With the switch from the old regulation to the Conservatives’ new Marihuana for Medical Purposes Regulation (MMPR), licence holders will only be allowed to purchase dried cannabis via mail order.

THE PROVINCE AND Ottawa appear to be in a bit of a disagreement over new regulations concerning medicinal marijuana scheduled to take effect April 1, 2014.

According to a May 2013 “issue note” the Straight obtained through a freedom of information request, the B.C. Ministry of Health has “strongly objected” to some of the changes that the federal government is implementing.

With the switch from the old regulation to the Conservatives’ new Marihuana for Medical Purposes Regulation (MMPR), licence holders will only be allowed to purchase dried cannabis via mail order from a small number of large-scale producers. That will rescind more than 11,500 British Columbians’ licences to grow medicinal marijuana and call into question the future of storefront dispensaries.

According to the issue note, which is dated “May 2013”, the B.C. Health Ministry opposed certain provisions of the new rules in talks with Health Canada held in September 2011 and again in February 2012.

Specifically, the province expressed concerns regarding the MMPR only providing for the selling of dried marijuana (excluding options such as edibles), and that price increases will likely follow the discontinuation of personal production licences. “Affordability could be a challenge for low income patients”, the memo states.

The B.C. Health Ministry also described as “very concerning” Health Canada’s plans to allow medical practitioners to sell cannabis, which the province suggested could create a potential conflict of interest for health professionals.

“No rationale for this was provided and, as the plan is for patients to be able to obtain cannabis directly by mail, or by delivery to the their health care practitioner’s office, it seems to be unnecessary and potentially problematic to allow health care practitioners to sell the products as well,” the note continues.

The document adds that this concern for potential conflicts of interest is shared by the B.C. College of Physicians and Surgeons and the B.C. College of Registered Nurses.

The issue note states that the federal government had not responded to the province’s feedback.

Certain sections of the document were redacted pursuant to Section 16 of the B.C. Freedom of Information and Privacy Protection Act, which states that information can be withheld if disclosure is deemed “harmful to intergovernmental relations and negotiations”.

Both Health Canada and the B.C. Ministry of Health declined to make representatives available for interviews on the topic of medicinal marijuana.

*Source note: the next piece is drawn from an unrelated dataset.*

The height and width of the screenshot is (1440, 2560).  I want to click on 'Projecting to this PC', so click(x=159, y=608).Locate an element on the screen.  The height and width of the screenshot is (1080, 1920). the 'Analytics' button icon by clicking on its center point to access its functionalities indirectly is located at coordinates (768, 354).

In an email to the Straight, B.C. Health Ministry spokesperson Ryan Jabs wrote that Health Canada contacted the province but he declined to provide any specific information.

On October 2, the Straight reported that municipal officials are also unenthusiastic for Ottawa’s new plans for the regulation of medicinal marijuana. That story quoted Vision Vancouver councillor Kerry Jang explaining that medicinal marijuana hasn’t registered as a problem for the city.

“If there has not been an issue with a particular supplier or grower, it doesn’t concern me,” Jang said.